High-Protein Low Calorie Snacks That Keep You Full
Meat-free staples such as chickpeas and cottage cheese make for a great base for a delicious, high-protein snack low in calories. Here are some healthy options:
1. Cottage Cheese
- Grab your favorite whole-grain bread, and top it with low-fat 2% cottage cheese, fresh
herbs, and savory seasonings for a tasty snack. Cottage cheese makes the perfect
vegetarian high-protein base for any of your favorite toppings, both sweet and savory.
Besides its high protein content, cottage cheese is a great source of calcium. In addition
to its bone-health-boosting benefits, calcium is also necessary to keep your heart,
muscles, and nerves functioning properly.
2. Boiled Eggs
- While omelets and poached eggs are generally reserved for breakfast, hard-boiled eggs
are a great high-protein snack for any time of day. Eggs also contain choline content.
Choline helps keep your brain functioning properly, especially where your mood,
memory, and nervous system are concerned.
3. Almonds
- Get more protein and vitamin E, a shortfall nutrient, in your diet by snacking on
almonds. One serving of almonds packs about as much protein as a whole egg, which
makes a handful of these nuts an excellent plant-based snack. Almonds are also an
excellent source of vitamin E. With its antioxidant properties, vitamin E is linked to
helping protect against the effects of free radical damage. Get the benefits of almonds by
trying almond butter, another high-protein snack. Keep in mind that, like almonds,
almond butter is calorie-dense, so you'll want to stick to the recommended portion sizes
(about 24 almonds).
4. Roasted Chickpeas
- Whether you sprinkle them onto a salad or enjoy them as a solo snack, roasted
chickpeas will add protein and a satisfying crunch to just about any meal. While you can
buy pre-packaged roasted chickpeas, you can also DIY with a can of garbanzo beans. All
you should do is drain the can, season, add a touch of avocado oil, and roast in the oven.

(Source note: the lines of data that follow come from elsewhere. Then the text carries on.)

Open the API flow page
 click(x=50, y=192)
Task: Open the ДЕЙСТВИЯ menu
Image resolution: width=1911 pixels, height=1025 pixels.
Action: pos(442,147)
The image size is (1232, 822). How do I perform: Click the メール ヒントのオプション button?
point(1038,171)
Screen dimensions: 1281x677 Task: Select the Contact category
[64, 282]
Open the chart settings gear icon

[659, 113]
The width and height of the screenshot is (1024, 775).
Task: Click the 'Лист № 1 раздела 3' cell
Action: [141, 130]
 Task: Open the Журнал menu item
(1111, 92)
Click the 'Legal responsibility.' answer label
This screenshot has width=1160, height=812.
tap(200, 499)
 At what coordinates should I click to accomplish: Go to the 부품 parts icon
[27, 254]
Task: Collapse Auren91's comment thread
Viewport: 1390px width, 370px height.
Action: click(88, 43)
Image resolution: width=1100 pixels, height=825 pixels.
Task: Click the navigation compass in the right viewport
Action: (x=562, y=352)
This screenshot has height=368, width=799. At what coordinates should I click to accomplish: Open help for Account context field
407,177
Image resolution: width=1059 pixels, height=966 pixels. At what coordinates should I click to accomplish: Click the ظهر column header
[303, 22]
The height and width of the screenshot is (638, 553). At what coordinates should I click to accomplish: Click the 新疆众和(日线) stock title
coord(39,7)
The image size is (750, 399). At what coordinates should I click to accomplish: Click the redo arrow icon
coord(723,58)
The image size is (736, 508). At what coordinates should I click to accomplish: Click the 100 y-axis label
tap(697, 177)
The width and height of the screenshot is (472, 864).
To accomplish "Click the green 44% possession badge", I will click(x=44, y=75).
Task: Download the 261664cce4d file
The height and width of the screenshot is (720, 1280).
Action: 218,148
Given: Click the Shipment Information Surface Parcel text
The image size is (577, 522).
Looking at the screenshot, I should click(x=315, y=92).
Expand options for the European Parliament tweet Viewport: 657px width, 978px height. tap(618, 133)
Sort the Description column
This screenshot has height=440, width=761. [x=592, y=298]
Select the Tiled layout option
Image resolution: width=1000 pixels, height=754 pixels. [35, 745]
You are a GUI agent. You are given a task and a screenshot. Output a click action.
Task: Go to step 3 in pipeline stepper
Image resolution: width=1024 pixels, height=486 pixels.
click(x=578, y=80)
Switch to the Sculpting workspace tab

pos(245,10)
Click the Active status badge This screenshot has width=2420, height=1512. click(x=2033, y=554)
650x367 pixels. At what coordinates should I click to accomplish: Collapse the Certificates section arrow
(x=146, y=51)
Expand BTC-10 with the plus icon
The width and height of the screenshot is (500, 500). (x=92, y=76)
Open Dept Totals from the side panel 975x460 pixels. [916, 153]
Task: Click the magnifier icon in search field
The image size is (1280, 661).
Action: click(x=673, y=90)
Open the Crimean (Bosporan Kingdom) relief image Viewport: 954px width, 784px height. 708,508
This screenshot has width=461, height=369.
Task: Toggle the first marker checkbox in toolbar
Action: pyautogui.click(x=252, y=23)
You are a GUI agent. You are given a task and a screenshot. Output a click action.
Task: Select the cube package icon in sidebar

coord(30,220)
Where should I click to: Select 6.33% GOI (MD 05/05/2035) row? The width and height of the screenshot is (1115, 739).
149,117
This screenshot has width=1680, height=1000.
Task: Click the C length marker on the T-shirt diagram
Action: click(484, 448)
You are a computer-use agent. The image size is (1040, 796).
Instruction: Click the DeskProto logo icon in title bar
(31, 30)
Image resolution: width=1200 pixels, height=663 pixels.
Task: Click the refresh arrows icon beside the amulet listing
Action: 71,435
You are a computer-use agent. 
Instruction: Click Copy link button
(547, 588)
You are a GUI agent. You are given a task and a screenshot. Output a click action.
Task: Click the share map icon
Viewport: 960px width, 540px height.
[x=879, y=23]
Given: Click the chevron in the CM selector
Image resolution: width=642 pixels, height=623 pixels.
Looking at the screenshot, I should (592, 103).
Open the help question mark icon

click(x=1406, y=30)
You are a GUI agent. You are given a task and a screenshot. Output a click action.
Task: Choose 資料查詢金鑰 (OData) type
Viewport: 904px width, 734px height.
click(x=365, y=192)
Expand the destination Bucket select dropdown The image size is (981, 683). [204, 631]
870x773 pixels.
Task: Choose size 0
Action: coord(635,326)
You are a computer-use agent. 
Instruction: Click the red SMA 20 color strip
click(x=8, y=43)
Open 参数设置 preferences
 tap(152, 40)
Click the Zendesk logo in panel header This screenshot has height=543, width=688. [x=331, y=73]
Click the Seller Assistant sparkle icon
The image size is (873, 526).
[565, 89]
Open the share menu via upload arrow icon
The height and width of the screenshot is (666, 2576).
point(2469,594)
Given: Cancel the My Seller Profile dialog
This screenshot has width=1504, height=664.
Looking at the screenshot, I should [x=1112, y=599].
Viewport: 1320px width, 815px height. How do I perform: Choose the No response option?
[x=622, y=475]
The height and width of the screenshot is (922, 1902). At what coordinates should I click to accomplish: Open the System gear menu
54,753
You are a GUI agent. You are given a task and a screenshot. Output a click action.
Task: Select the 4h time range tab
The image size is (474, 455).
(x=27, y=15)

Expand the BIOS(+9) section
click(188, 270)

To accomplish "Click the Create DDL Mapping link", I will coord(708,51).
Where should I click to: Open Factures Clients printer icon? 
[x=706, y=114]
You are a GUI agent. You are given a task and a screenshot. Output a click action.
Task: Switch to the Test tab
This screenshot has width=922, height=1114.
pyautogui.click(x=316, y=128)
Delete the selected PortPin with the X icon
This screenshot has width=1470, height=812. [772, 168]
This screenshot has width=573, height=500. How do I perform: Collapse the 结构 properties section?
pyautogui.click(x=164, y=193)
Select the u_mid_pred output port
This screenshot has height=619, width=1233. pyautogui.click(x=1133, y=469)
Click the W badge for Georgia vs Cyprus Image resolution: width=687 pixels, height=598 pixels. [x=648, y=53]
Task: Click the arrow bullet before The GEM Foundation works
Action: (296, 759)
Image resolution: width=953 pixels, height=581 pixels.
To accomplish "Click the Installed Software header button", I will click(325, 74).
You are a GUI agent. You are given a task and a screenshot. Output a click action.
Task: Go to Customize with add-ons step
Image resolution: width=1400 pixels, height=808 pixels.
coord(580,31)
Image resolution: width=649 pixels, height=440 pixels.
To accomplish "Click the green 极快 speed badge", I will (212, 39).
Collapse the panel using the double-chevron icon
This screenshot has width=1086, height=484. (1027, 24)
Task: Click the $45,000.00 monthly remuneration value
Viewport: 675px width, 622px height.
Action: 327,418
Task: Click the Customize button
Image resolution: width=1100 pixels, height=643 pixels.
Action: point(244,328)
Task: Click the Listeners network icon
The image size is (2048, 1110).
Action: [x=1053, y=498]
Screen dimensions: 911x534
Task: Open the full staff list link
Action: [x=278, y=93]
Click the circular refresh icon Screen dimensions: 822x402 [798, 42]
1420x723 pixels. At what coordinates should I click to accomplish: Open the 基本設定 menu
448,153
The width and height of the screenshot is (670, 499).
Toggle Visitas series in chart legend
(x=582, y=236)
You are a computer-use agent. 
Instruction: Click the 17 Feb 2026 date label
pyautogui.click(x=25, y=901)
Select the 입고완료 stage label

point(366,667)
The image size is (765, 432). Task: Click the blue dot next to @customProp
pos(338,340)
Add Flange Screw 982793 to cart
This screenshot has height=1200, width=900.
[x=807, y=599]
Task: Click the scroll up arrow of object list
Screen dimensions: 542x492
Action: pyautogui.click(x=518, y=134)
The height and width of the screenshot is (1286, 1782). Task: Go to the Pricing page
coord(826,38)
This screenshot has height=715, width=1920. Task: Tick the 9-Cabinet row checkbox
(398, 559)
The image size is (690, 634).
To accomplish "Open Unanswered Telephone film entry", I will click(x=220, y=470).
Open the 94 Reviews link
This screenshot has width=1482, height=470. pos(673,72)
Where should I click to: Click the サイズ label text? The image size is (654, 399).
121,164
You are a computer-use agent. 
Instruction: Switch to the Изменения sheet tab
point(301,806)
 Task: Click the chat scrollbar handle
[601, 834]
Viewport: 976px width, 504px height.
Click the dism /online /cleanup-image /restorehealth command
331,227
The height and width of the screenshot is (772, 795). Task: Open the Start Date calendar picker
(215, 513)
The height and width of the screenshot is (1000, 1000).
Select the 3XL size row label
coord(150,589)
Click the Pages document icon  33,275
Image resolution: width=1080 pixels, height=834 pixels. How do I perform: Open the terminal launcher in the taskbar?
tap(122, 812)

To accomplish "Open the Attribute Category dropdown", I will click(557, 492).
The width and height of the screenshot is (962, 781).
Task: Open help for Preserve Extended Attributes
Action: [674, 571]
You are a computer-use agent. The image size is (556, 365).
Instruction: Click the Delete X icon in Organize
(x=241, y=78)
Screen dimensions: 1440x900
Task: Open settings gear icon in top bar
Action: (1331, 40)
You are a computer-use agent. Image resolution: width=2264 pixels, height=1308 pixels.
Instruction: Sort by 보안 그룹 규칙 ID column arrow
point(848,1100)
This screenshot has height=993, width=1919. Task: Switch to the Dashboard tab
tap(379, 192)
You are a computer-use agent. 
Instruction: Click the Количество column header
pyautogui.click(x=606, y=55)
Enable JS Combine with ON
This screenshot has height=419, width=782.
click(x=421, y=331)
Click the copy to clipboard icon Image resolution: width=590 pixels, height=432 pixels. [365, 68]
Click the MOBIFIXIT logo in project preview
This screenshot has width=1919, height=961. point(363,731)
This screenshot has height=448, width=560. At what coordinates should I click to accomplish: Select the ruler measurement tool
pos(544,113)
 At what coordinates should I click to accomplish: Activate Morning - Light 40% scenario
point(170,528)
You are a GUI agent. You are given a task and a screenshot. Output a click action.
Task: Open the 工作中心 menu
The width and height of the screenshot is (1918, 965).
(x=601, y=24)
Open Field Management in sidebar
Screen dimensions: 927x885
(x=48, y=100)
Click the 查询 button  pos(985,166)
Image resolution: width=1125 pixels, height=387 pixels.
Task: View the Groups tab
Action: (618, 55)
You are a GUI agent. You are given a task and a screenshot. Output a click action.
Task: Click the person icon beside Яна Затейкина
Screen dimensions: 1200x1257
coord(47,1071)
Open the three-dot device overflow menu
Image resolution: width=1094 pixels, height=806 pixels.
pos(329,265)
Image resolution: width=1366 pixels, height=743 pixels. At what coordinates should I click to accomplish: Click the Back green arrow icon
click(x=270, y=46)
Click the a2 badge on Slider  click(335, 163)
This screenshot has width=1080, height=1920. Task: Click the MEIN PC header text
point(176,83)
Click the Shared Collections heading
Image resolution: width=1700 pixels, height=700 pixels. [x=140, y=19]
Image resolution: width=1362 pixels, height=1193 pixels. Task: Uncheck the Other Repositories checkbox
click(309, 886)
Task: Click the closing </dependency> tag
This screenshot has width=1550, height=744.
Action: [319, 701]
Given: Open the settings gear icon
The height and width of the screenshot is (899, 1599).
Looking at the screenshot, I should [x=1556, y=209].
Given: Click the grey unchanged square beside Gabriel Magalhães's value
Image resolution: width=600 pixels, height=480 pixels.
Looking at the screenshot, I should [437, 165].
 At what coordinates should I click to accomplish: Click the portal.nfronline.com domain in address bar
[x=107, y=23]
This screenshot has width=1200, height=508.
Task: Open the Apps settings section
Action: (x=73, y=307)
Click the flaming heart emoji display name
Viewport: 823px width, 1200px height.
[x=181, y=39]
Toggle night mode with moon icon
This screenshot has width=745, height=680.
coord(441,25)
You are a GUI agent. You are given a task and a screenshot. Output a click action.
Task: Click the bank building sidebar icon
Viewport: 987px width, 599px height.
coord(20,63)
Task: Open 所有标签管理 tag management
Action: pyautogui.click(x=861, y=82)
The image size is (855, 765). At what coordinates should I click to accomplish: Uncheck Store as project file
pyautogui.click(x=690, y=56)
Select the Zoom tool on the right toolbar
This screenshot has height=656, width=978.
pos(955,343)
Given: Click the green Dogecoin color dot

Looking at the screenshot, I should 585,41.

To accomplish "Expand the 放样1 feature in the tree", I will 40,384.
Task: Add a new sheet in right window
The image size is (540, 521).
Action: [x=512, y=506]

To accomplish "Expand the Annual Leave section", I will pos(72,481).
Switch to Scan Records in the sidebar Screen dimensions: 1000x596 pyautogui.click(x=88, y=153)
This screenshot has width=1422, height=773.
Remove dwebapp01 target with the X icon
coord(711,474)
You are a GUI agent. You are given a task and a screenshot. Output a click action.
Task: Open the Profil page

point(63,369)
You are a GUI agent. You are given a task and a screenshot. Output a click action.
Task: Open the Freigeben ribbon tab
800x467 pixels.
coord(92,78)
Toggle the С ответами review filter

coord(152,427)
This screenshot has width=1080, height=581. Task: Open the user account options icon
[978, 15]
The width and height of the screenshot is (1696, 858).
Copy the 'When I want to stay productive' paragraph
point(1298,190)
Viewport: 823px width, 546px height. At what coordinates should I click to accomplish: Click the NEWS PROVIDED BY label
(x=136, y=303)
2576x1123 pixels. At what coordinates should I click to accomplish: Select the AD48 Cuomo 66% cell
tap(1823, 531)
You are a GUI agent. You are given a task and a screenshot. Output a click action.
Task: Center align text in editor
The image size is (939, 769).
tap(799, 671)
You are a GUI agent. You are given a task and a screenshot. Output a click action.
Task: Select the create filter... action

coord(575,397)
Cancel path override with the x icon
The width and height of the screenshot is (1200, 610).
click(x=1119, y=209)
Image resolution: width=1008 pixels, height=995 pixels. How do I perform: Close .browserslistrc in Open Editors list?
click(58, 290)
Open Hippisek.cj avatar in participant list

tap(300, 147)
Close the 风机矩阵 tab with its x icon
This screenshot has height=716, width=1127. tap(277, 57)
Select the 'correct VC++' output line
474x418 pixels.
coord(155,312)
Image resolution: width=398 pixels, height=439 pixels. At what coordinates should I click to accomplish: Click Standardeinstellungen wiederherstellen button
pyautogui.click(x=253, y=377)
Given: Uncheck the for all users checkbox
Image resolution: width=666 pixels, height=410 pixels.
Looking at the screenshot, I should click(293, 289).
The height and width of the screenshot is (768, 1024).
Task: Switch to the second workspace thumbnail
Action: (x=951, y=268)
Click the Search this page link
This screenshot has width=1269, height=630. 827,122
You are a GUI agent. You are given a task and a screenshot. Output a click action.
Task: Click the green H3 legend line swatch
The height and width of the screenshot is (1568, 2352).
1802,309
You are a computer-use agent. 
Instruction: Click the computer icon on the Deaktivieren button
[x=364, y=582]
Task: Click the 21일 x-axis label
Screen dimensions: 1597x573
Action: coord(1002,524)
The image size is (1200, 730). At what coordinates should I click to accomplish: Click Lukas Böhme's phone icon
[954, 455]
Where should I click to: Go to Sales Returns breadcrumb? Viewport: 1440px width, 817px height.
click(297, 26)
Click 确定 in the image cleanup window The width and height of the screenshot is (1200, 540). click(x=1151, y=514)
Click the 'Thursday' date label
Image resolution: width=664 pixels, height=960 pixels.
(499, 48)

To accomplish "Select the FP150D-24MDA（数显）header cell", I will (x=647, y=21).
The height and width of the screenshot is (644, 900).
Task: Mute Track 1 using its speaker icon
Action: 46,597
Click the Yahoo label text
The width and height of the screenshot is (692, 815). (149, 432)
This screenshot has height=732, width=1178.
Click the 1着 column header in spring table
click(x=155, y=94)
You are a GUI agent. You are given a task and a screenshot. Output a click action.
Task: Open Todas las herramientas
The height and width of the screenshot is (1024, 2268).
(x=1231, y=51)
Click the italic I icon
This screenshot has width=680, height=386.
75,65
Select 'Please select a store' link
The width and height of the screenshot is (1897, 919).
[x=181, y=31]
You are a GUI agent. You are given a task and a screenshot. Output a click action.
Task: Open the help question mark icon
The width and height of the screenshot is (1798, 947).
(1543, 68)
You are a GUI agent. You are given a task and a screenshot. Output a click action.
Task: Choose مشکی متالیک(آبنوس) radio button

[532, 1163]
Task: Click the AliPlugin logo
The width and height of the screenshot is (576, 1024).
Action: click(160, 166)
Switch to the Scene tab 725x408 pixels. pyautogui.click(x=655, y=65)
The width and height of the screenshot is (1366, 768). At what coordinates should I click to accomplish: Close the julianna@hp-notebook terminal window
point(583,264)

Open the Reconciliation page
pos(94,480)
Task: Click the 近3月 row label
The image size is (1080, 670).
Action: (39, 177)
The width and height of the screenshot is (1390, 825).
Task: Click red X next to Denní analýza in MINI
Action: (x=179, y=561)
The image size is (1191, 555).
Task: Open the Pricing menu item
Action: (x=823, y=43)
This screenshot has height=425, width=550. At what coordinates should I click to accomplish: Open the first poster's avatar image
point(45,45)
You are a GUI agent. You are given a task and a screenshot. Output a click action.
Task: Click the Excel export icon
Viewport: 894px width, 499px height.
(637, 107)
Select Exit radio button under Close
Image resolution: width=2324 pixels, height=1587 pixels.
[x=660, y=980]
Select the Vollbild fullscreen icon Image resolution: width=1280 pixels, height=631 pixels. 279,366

This snack is also a good source of fiber, providing about 5 grams per serving. Fiber will
help keep your blood sugar levels stable and keep you full for longer.
5. Edamame
- Edamames provide nearly 20 grams of protein for under 200 calories a cup. Edamame is
an easy, quick snack you can make for your entire family. Plus, you can even find them shelled, making these beans super simple to eat on the go — just add a sprinkle of sea
salt. High in protein and fiber, edamame is also a great source of magnesium, providing
about 24 percent of the daily recommended value. Your body relies on magnesium to
help keep your muscles and nerves functioning properly.